#### Your task:
Once you reach the line containing "This screenshot has", return it and every line after it exactly, through the end of the records below, with no pictures.

------ Data under study ------

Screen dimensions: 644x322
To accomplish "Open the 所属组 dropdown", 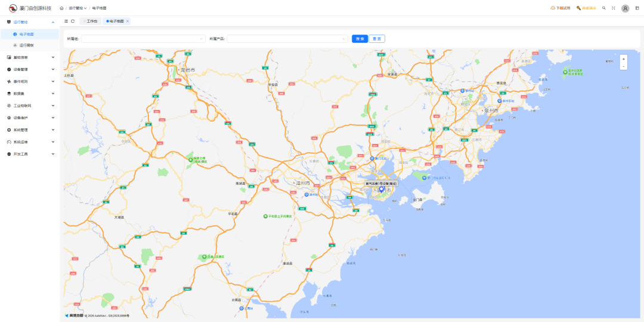I will click(143, 39).
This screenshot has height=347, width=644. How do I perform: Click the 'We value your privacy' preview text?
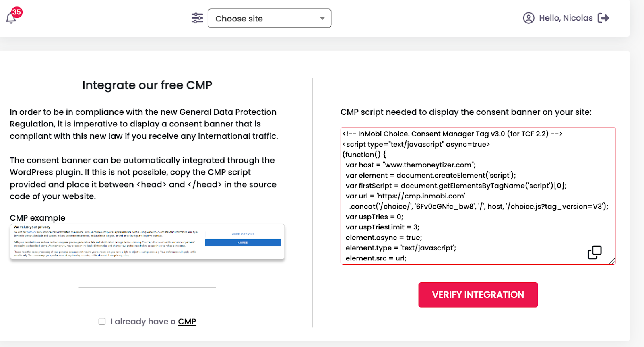[x=32, y=227]
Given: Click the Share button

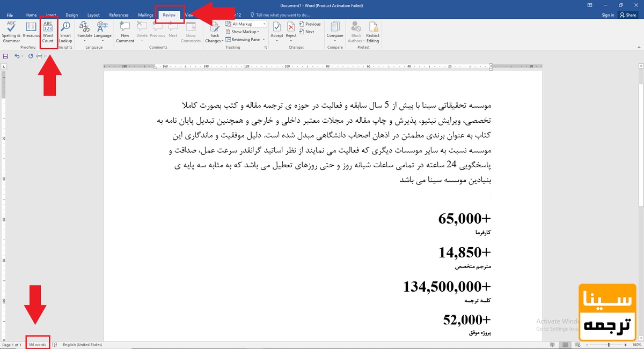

------

#### Finished exercise:
This screenshot has height=347, width=644. How do I perform: Click the 'We value your privacy' preview text?
[x=32, y=227]
Given: Click the Share button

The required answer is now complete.